Padmanabhan cited Alessi’s efforts to illuminate the pathology of the LRRK2 mutation, a common genetic cause of Parkinson’s, and his role in guiding the organization’s LRRK2 research funding and strategy.

“This work provided a greater understanding of LRRK2 that is being leveraged in ongoing and future trials of therapies to inhibit LRRK2 and hopefully slow the progression of the disease,” said Padmanabhan, who presented Alessi with the prize at an MJFF recent research roundtable event in New York.

Having this award funding will be transformational to furthering our progress on Parkinson’s research and moving us closer to finding treatments that cure the disease. … It also helps us achieve a key goal in the lab: giving students and other researchers fantastic opportunities to learn about research and become leading experts in the field.

According to Padmanabhan, Alessi’s commitment to open and collaborative science is seen not just in his sharing of reagents — used to perform chemical reactions — and other tools to further the understanding of biology.
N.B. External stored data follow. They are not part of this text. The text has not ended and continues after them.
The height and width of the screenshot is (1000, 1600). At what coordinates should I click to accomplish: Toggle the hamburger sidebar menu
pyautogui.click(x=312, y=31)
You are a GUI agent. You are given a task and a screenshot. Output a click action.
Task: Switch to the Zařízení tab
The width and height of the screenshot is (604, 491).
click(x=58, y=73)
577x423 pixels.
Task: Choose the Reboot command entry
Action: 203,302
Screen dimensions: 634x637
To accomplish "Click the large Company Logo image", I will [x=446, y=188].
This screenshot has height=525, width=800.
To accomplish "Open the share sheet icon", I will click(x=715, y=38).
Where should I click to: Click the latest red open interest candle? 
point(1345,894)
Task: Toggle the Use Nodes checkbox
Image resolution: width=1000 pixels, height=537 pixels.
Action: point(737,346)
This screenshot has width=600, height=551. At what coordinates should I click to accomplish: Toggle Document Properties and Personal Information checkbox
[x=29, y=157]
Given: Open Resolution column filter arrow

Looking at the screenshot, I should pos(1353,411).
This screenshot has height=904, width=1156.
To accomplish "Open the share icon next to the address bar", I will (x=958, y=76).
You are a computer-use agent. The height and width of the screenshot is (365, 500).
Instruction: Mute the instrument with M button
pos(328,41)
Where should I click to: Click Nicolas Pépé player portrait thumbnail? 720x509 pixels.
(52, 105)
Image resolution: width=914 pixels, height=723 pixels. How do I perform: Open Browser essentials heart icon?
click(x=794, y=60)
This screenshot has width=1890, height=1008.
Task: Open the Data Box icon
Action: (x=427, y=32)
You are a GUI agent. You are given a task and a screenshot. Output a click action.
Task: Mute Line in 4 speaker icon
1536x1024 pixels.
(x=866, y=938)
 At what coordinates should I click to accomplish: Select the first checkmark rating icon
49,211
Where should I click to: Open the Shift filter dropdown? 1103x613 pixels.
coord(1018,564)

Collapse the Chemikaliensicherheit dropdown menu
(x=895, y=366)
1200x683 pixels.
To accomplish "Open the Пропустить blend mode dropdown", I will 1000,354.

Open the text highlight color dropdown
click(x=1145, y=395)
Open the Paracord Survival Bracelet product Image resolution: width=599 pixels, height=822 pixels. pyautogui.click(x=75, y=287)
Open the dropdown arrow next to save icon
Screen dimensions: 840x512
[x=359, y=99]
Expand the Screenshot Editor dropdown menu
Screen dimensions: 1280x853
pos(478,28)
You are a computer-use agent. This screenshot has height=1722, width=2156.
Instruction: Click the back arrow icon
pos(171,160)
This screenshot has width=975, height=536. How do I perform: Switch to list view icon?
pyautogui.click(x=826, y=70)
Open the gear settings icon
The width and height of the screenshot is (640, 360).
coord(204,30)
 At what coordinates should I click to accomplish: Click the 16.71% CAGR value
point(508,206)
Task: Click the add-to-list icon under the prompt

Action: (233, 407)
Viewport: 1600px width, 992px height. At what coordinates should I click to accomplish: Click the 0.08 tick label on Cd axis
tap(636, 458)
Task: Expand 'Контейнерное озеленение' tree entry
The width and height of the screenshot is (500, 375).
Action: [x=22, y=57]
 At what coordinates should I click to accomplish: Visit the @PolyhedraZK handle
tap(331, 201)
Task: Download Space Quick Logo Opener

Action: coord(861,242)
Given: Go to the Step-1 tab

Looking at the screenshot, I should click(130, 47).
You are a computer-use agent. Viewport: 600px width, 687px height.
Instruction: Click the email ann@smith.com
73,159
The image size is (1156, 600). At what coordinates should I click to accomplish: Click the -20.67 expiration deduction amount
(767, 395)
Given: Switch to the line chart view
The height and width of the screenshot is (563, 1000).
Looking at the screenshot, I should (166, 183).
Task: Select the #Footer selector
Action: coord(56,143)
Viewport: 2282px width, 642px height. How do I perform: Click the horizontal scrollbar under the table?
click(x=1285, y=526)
Instead, it extends to formative partnerships and mentoring leaders in Parkinson’s research.

Alessi called it “an incredible honor” to be named the winner of the Pritzker Prize.

“Having this award funding will be transformational to furthering our progress on Parkinson’s research and moving us closer to finding treatments that cure the disease,” Alessi said.

“It also helps us achieve a key goal in the lab: giving students and other researchers fantastic opportunities to learn about research and become leading experts in the field,” he added.

Alessi has distinguished himself as global leader in the study of kinases, a cellular protein class that includes LRRK2.

He also leads an international research network team that investigates the underlying biologic genetic mutations in Parkinson’s.

The team is part of a coordinated Sergey Brin Family Foundation-funded research initiative, Aligning Science Across Parkinson’s, which seeks to use collaboration, research-enabling resources, and data sharing to find a cure faster. The MJFF implements the initiative.

The Pritzker Prize has been awarded each year since 2011. It was established by MJFF donors Karen Pritzker, daughter of Robert A. Pritzker, for whom the prize is named, and her late husband, investor Michael Vlock. Donations from Pritzker and Vlock fund the award.

The award is named for prominent industrialist, philanthropist, and entrepreneur Robert A. Pritzker, founder of The Marmon Group and president of Colson Associates, holding companies for a variety of medical and manufacturing businesses. While at the Illinois Institute of Technology (IIT), Pritzker also was an early promoter of medical engineering and helped to enlarge the biomedical research community by supporting the IIT’s Pritzker Institute for Biomedical Science and Engineering.

The prize’s jury panel is the foundation’s Scientific Advisory Board, with criteria including the nominee’s entire body of work in Parkinson’s, with a focus on its impact on accelerating therapy development and on the field itself. The panel also considers nominees’ commitment to patient-relevant science as their influence on, and encouragement of, early-stage Parkinson’s researchers.